Idyllic cityscape of Suzdal, the jewel of the Golden Ring. Image by Laures / iStock / Getty Images

Next, head to Suzdal (36km away), which is infinitely more atmospheric as well as more advanced on the accommodation front. The jewel of the Golden Ring was largely bypassed by 20th-century modernisation – or destruction –  and still feels almost rural, like an old Russian merchants’ town: its golden-domed churches mingle with quaint wooden cottages and a serene little river dreamily meanders through flower-covered meadows and green hills. You can absorb tonnes of history and culture here, but it’s a great place to simply lie down with a book or to discover the delights of the authentic Russian steam-bath experience.

Traditional Russian wooden cottage in Plyos.
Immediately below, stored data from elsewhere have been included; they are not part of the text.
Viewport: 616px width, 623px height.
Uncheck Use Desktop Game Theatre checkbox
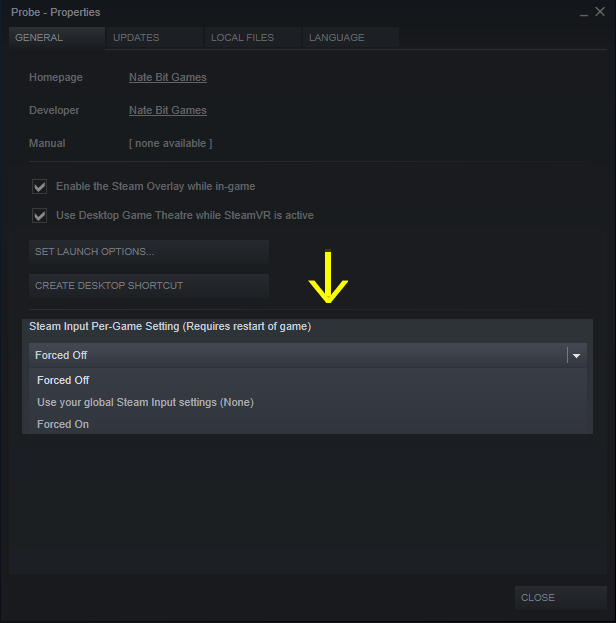click(x=39, y=215)
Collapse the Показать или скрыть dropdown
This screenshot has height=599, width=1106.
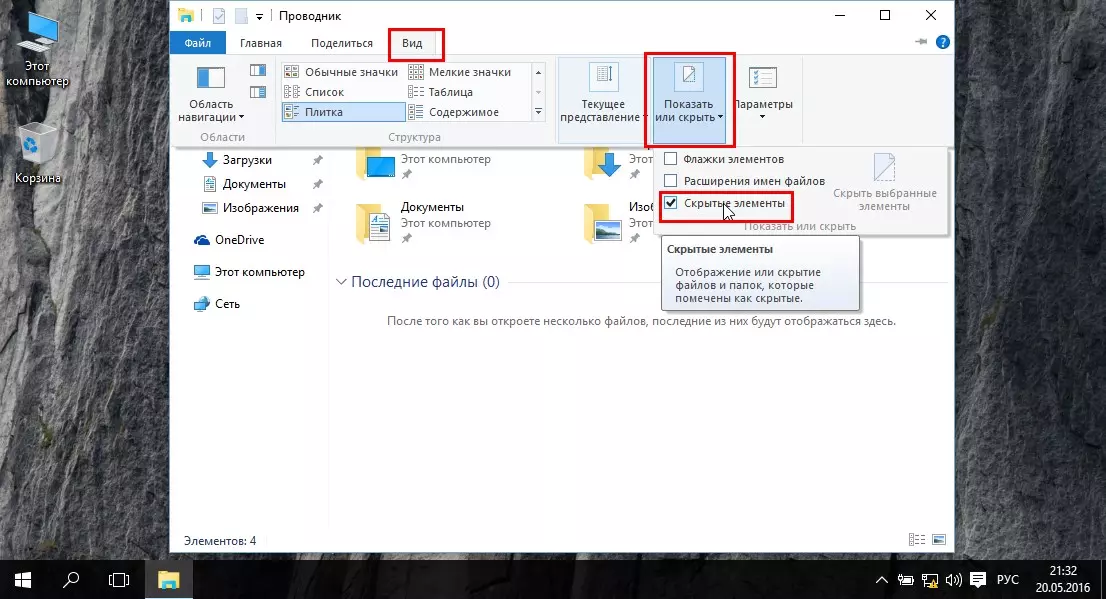tap(689, 96)
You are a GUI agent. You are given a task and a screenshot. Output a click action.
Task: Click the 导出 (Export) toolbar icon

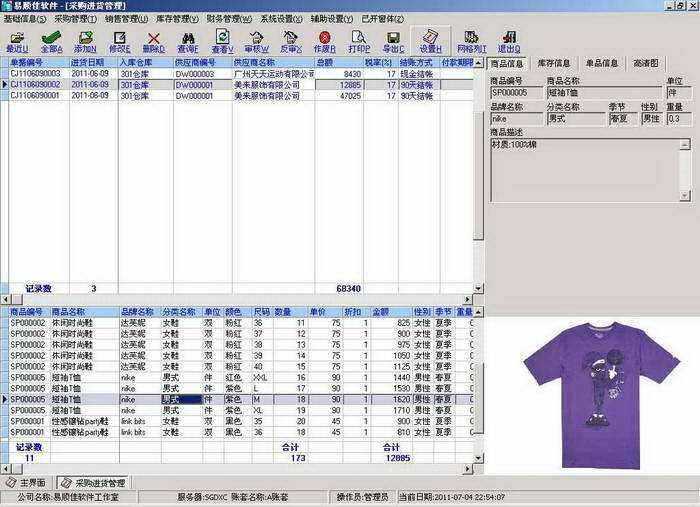(x=394, y=42)
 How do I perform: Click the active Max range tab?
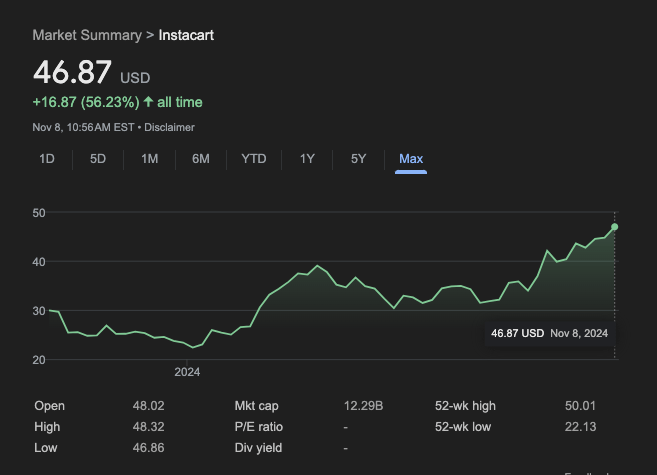[411, 159]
Image by Walter Bibikow / AWL Images / Getty Images

Immediately after the turnoff to Suzdal the countryside turns into a rural idyll and remains like that for the rest of the trip. Beyond Suzdal, the road cuts through fir-tree woods and birch groves, with some picturesque villages on the way. It passes through Ivanovo (79km from Suzdal), the city of many textile factories and little else to write home about, before making a sharp turn northwest at Vsevolozhsk.
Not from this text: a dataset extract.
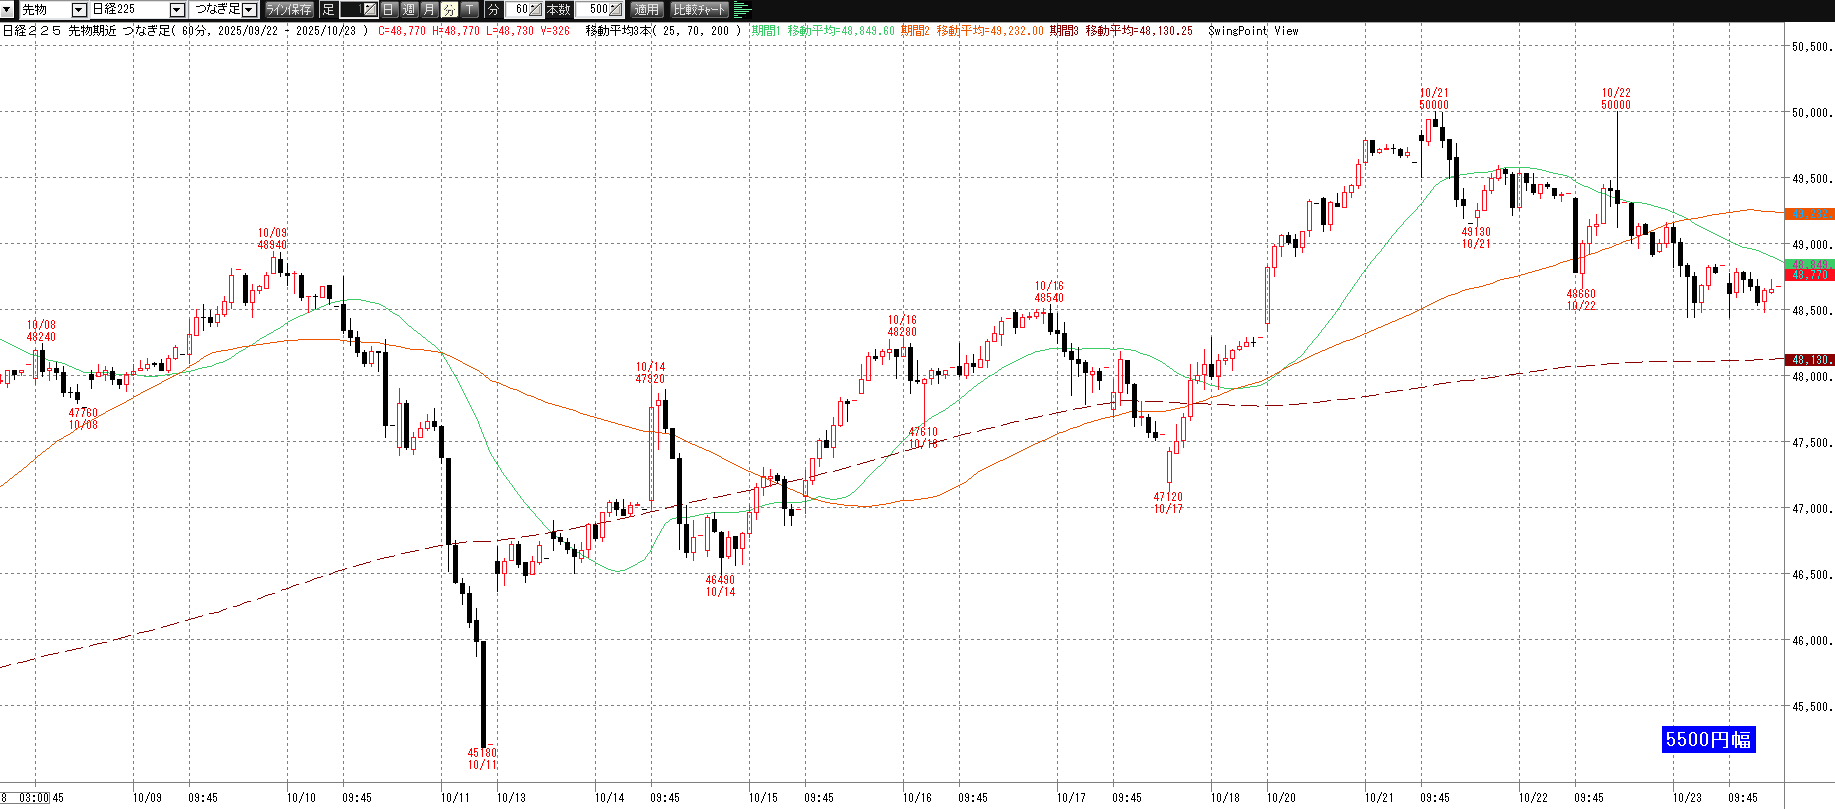
Task: Click the 足 count input field
Action: click(350, 9)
Instead of turning, however, keep straight on for another 15 minutes or so and you’ll find yourself in Plyos, a town of wooden cottages dotting green hills that descend to the mighty Volga. An artists’ colony at the start of the 20th century, Plyos is immortalised in numerous paintings which you can see in major Russian museums. Appropriately, it has a museum of its own – the Levitan House Museum – and, in summer, a population of art students striving to tap into the same source of inspiration as their famous predecessors.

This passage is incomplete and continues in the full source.